Just after the UK launch of the Amazon Echo in the Autumn of 2016, I wrote a blog post titled "Why it’s good to talk, trust, think and feel", in which I explored the origins of human speech and the potential for synthetic voices where I linked to Wavenet, the work of DeepMind AI. They have been part of Google since 2014 and are undoubtedly behind many of the impressive aspects of Duplex. It’s funny as an audio creative I’ve always been drawn to natural, emotive vocal delivery, trying to distill and replicate its impact in my own presentations and yet when it comes the production of ads we often remove the imperfect, the umms, arrhs and breathes, unless it’s dialogue of course. However why shouldn’t they remain in some announcement, single voice scenarios. If they need to be added to enable trust in the delivery of a synthetic voice then perhaps we should be more forgiving in other circumstances.
The other noteworthy recent development in this area was the synthetic recreation of JFK’s voice to deliver the speech he never gave in Dallas - 1963, the day he was assassinated. This was the work of Edinburgh based Text to Speech specialist, CereProc.

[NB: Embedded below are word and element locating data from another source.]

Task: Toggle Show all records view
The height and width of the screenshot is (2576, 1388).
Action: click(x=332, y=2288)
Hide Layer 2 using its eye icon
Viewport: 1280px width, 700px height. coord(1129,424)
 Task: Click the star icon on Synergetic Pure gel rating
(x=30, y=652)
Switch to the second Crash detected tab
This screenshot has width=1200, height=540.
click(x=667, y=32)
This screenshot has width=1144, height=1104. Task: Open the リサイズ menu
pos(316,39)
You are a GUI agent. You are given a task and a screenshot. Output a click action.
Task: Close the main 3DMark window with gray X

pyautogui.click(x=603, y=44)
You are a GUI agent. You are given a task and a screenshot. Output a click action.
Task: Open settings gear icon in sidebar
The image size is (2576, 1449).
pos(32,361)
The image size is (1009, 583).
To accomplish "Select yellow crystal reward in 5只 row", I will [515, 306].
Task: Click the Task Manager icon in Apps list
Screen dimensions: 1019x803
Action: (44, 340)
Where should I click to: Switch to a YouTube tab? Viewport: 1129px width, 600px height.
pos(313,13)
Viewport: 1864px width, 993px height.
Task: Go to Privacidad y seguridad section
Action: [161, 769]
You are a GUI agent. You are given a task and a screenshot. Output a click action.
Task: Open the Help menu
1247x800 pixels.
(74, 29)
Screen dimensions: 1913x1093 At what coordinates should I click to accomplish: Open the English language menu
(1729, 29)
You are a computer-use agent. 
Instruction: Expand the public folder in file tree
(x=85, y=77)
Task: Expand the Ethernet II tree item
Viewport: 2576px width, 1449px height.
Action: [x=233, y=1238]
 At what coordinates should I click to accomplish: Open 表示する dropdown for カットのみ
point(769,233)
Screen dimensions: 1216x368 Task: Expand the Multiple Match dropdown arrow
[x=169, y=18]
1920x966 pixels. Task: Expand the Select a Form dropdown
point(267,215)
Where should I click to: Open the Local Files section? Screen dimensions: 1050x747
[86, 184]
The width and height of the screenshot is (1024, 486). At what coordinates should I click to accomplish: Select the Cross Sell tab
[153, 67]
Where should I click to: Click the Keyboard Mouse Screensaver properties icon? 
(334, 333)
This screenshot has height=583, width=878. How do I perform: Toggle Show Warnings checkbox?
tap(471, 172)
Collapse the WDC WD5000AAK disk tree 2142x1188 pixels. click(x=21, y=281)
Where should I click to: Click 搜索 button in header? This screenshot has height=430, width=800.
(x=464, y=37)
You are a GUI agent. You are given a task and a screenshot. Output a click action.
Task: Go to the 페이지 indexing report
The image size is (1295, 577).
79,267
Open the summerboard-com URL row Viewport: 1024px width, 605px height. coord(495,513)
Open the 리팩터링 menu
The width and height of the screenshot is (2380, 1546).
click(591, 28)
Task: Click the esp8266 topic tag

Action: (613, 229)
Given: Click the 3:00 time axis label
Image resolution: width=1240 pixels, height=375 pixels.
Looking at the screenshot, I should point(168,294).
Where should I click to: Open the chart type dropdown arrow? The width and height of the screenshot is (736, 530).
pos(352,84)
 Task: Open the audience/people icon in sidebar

There are some really interesting applications for this technology with A Million Ads, starting with simply testing how dynamic scripts might sound within our Studio pre-production, right through to voicing huge lists of store locations, retargeted product catalogues or all known first names to entire campaigns. The key creative aspects to believable synthetic voices are the same we are dealing with when ensuring that dynamic campaigns using human voices sound indistinguishable from non-dynamic broadcast style ads. Particularly making sure dynamic edit points are compatible with the way we naturally merge sounds in the way we speak. However longer term the idea of being able to synthetically sample and recreate people’s voices could have a profound effect on voice talent. I used a CereProc synthetic voice, that we considered the most believable called Stuart, for this Nissan Leaf pitch demo highlighting that lack of emotional engagement.